Anyway, Roseanne had one of the greatest sets in TV history. It’s cluttered. There’s stuff on the stairs. There’s tack stuff on the walls. There are refrigerator magnets holding coupons and pictures of family members. The furniture is old and run down with a couple of nice pieces, and the house is completely believable as one that a blue collar couple in a mid-sized city could afford. It looks lived in.
2- Real People With Real Problems
Very rare for TV. The Connors have financial ups and downs like most families; sometimes they’re doing okay, sometimes they’re having their lights disconnected. Dan’s bike shop has good times and then ultimately goes out of business. Roseanne has to take blue collar jobs in malls with bosses who are not just pricks but believable pricks, and at the same time she’s not exactly employee of the month herself. The kids fighting is believable, none of them are pretty or perfect (Sarah Chalke was a lot prettier than Lecy Goranson but even she’s not going to stop traffic), and they have problems at school sometimes as the victim and sometimes as the agressor.
3- The Talent
This is one of the most talented casts ever assembled. Everyone was perfect both in the regulars and the recurring characters.
John Goodman and Roseanne had fantastic chemistry as two people who were unattractive except to each other perhaps but you also knew they had good sex. They fought but loved each other deeply, and they had romantic moments on blue collar incomes (no romantic weekend at the Waldorf).
D.J. was totally the weak link of the kids and never really that well developed, but his sisters were both great, with Darlene (Sara Gilbert) probably my all time favorite teen character that “I’d have totally been friends with but am so glad I didn’t share a house with”.
Laurie Metcalfe- like all good characters in long running series she evolves, beginning as a jelly spined woman with no direction and becoming far more secure in herself. Also both sinned against and sinning, which was great.

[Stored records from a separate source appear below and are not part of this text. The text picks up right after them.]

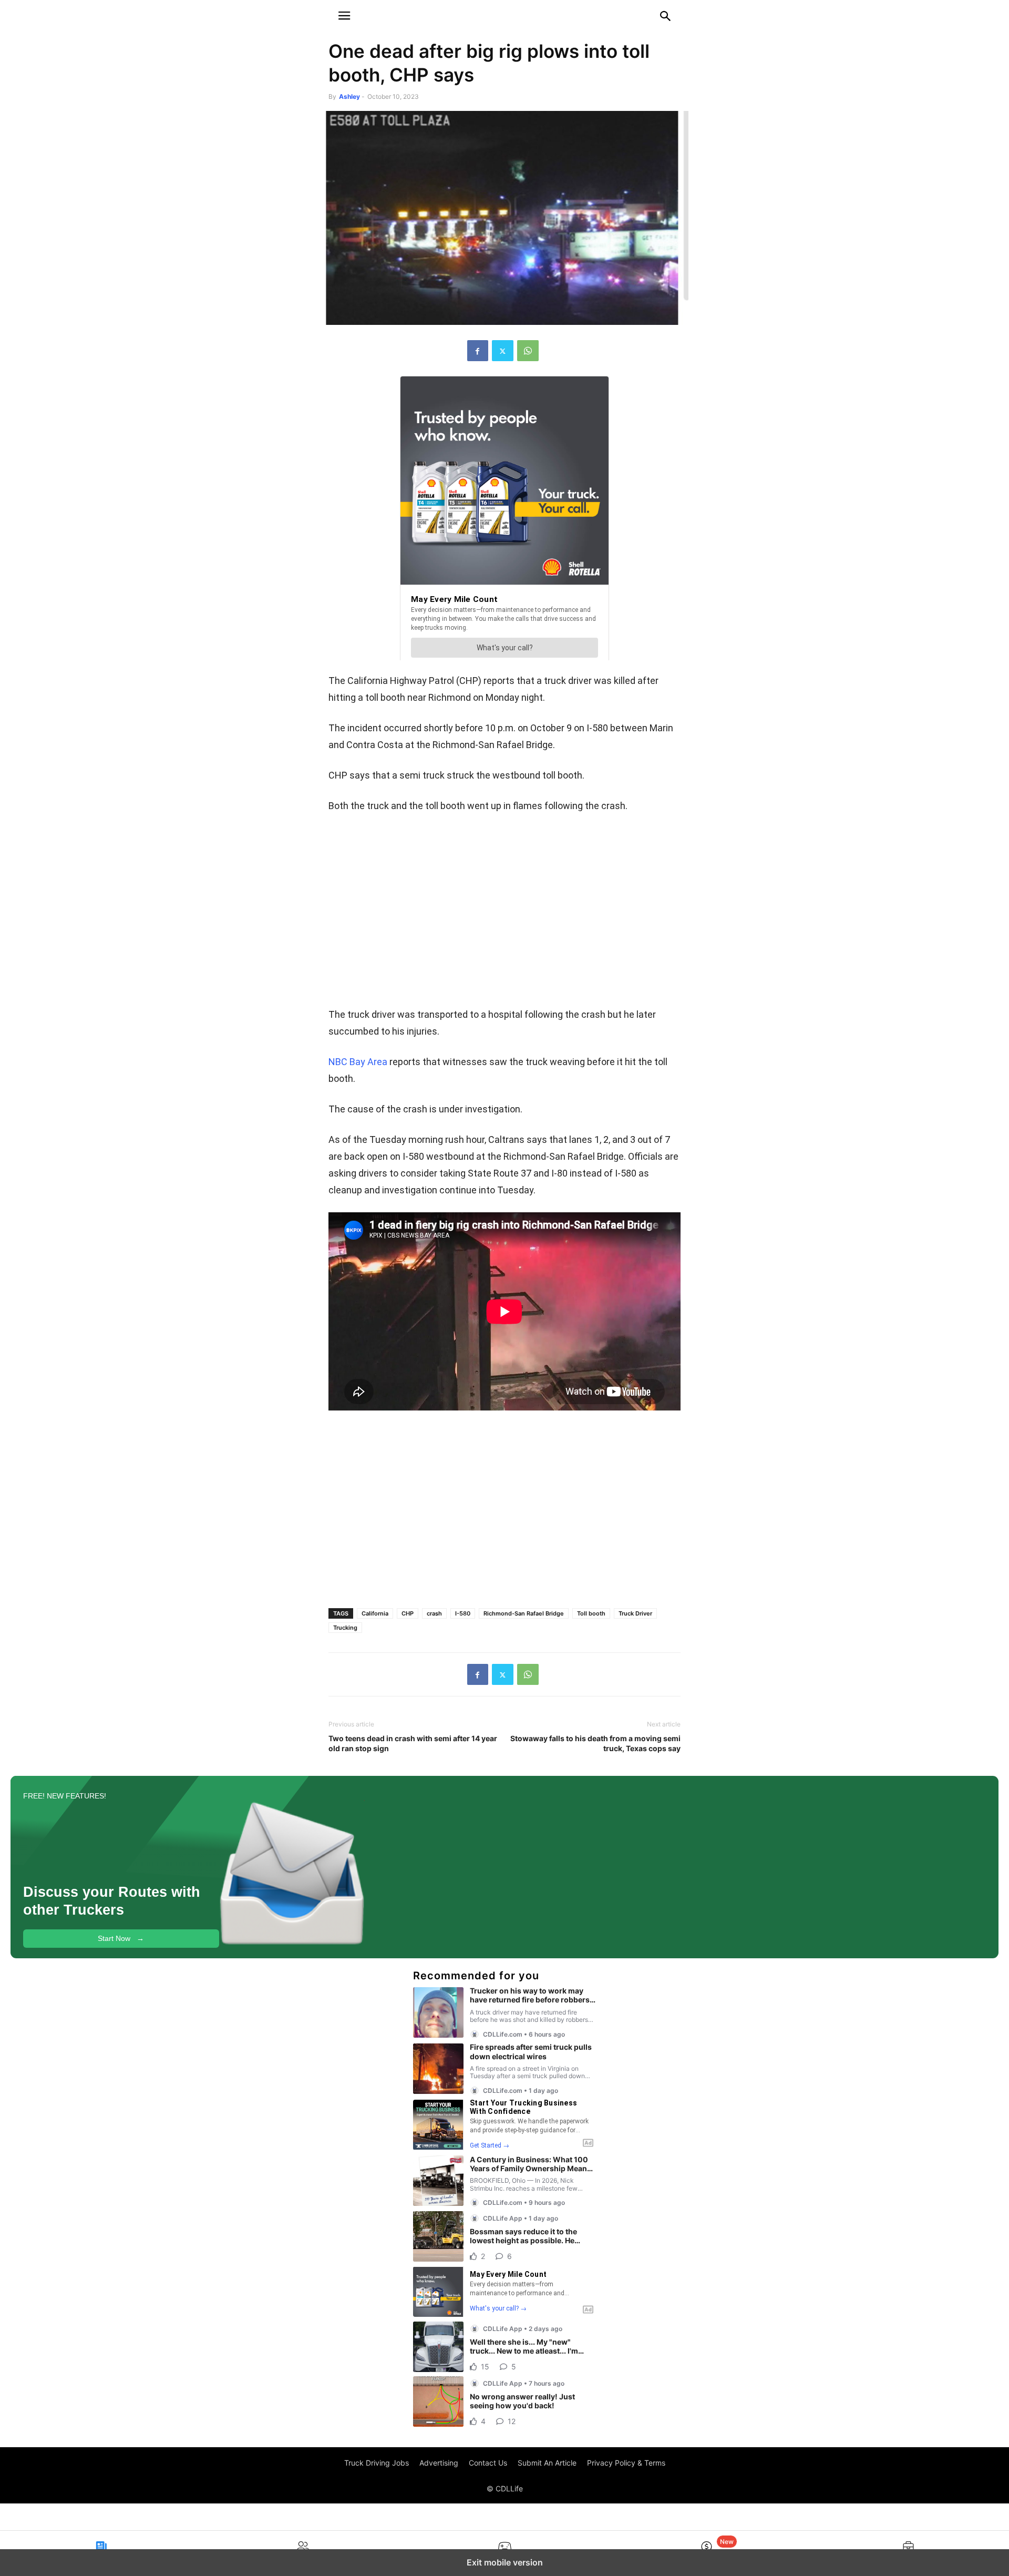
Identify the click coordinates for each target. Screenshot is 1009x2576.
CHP (407, 1613)
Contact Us (488, 2462)
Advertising (438, 2462)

Estelle Getty as the mom- the show actually hit its best moments when she joined the cast. You couldn’t stand her— except when you liked her. Also capable of surprises. The lesbianism revelation was the biggest of course, but I liked the little ones, such as a Christmas episode where she walked into a room where her daughters were stringing Christmas lights on her sleeping mom (Shelley Winters) and cried “What on Earth are you two doing?!” then calmly says “You string lights from the top down!” then helps them decorate her.
(Estelle Getty, Shelley Winters, and Red Buttons (recurring role for a few episodes as Beverly’s boyfriend) were all Oscar winners, which must be a record for a sitcom cast.)
Martin Mull as Leon and Sandra Bernhard as Nancy- how great to have gay characters who not only weren’t stereotypes but weren’t all likeable? Leon wasn’t a designaholic asexual and Sandra was neither butch nor lipstick but herself (and technically bisexual). I didn’t feel a connection anyone on Will and Grace but Leon is someone I could relate to- he fits some stereotypes but is miles away from others and is mainly his own person. (I also liked his showdowns with Roseanne when you realized that while he could be a jerk he was actually good at what he did [restaurant management], and the time her co-owners sided with him was great).
Which reminds me: one of the great things about the show was that in spite of its name it was ultimately less of a star vehicle than an ensemble. Roseanne didn’t always have the best lines of the episode, she wasn’t always right, and some of the best storylines focused on other characters (David & Darlene’s complicated relationship, Jackie and whoever she was with at that time, etc.).
So enough of an intro. Any other major Roseanne fans out there and if so did you have any favorite characters, favorite plotlines, favorite episodes, etc.? Share anything you liked (or didn’t like) about Roseanne.